If you've read the Faith & Spirituality page on this blog, then you know that up until my early thirties, my Christian faith was practiced and lived out in a non-denominational evangelical setting. Though from infancy through this point in adulthood I had attended a number of different churches, Good Friday always looked pretty much the same: the service would be spent describing and mourning the suffering and death of Christ. Prior to our dismissal, the pastor would remind us in his own words of the following truth: "Friday happened, but Sunday's coming."
He would be referring, of course, to the celebration of the resurrection -- the point at which Christ achieved victory over death and hell, the point at which we sing triumphant sounding songs. And then came the day when little boys would be outfitted in new miniature suits and and little girls in floral dresses and shiny white shoes.

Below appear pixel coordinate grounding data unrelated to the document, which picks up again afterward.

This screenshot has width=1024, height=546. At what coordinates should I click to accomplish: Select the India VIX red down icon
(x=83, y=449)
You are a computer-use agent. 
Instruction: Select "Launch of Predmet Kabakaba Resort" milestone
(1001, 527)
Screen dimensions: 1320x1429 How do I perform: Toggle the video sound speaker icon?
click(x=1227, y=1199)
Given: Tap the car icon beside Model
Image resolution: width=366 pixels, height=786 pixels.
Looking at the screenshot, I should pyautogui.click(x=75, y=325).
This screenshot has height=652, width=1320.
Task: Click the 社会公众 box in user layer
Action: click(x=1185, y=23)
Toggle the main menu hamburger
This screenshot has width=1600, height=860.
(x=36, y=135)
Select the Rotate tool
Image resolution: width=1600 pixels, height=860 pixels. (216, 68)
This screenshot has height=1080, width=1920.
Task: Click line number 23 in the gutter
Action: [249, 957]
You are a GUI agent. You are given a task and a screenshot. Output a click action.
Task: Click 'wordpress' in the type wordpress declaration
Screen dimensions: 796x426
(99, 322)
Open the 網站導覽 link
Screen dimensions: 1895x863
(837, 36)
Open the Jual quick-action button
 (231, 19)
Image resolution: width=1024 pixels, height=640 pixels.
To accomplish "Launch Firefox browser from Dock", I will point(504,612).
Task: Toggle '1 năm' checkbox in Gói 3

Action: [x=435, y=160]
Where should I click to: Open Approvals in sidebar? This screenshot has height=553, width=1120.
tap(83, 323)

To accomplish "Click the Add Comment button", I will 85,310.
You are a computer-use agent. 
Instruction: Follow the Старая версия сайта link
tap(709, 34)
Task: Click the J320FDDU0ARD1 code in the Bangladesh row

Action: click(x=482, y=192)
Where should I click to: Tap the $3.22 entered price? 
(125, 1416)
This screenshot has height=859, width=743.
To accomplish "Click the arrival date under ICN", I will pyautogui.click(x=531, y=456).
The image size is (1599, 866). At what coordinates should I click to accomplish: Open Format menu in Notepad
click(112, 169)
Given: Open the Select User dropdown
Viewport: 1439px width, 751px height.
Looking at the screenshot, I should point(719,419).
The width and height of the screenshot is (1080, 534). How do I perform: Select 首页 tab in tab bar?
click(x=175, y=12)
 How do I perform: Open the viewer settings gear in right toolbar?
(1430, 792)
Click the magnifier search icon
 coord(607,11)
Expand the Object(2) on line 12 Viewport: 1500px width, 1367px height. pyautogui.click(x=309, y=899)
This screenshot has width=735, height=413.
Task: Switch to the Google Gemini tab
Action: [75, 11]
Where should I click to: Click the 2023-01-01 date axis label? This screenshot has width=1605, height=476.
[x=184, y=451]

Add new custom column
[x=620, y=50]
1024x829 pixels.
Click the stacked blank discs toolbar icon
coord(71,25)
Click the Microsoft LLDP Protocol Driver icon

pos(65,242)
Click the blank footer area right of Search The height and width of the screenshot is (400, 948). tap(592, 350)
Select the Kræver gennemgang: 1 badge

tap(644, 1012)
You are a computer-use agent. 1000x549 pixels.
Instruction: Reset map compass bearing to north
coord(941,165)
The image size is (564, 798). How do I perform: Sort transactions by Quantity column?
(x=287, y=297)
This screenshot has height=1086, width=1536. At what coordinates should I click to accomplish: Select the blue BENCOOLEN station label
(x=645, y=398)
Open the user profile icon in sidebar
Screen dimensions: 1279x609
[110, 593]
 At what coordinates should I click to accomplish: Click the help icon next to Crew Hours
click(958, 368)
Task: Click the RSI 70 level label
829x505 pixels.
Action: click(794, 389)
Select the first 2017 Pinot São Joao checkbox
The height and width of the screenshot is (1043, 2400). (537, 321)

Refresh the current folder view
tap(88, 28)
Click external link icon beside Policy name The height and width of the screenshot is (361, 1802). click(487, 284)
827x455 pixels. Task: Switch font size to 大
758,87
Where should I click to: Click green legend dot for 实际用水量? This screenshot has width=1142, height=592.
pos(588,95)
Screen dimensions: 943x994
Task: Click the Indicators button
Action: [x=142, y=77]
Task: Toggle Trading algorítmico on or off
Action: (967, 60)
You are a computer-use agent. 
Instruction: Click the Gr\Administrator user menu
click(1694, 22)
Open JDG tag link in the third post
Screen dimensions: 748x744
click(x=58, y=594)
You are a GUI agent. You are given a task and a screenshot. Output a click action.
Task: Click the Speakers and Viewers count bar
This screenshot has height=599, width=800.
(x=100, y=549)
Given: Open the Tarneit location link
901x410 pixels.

But it was still Good Friday.
It was a little over a decade ago where this trend -- jumping ahead to Easter Sunday before the sun had set on Good Friday -- started to make me uncomfortable. What was so wrong with sitting with the truth of Christ's suffering and death for awhile? We may be living in and looking forward to the truth of the resurrection, but would it kill us for just one day to internalize what it meant for Christ to suffer, and to understand my role in it? There wasn't anything wrong necessarily with looking forward to Sunday, but what was the hurry?
What was so wrong with letting Friday be Friday?
My first Good Friday as a Catholic came about two years ago. As I sat in the pew during the Good Friday Mass, I uttered a brief and silent prayer to God: I wanted to feel the weight of that day, and I wanted to feel it like the disciples felt it.
Someone I love has died a shameful death.
I ran away from him, disowning him when I should have risen to his defense.
A perfect man has been wrongfully accused, offending every natural sense of justice.
He was there because of the things I had done.
No prayer of mine has ever been answered so quickly.
It wasn't long before tears were running down my cheeks, one after the other until they streamed down my face. I started to choke with the crying, wiping my face with the back of my hand, sniffling and reaching for the tissues in my purse.
We were all invited to come forward and venerate the cross, to kneel and touch him, to tell him we were sorry. When it came to be my turn, I touched the pierced feet, knelt, and wept. There was no guise of dignity left in how I cried. I simply didn't care. My grief was real.
My Savior was dead, and I had done it.
Good Friday, and my Jesus is dead and in the tomb.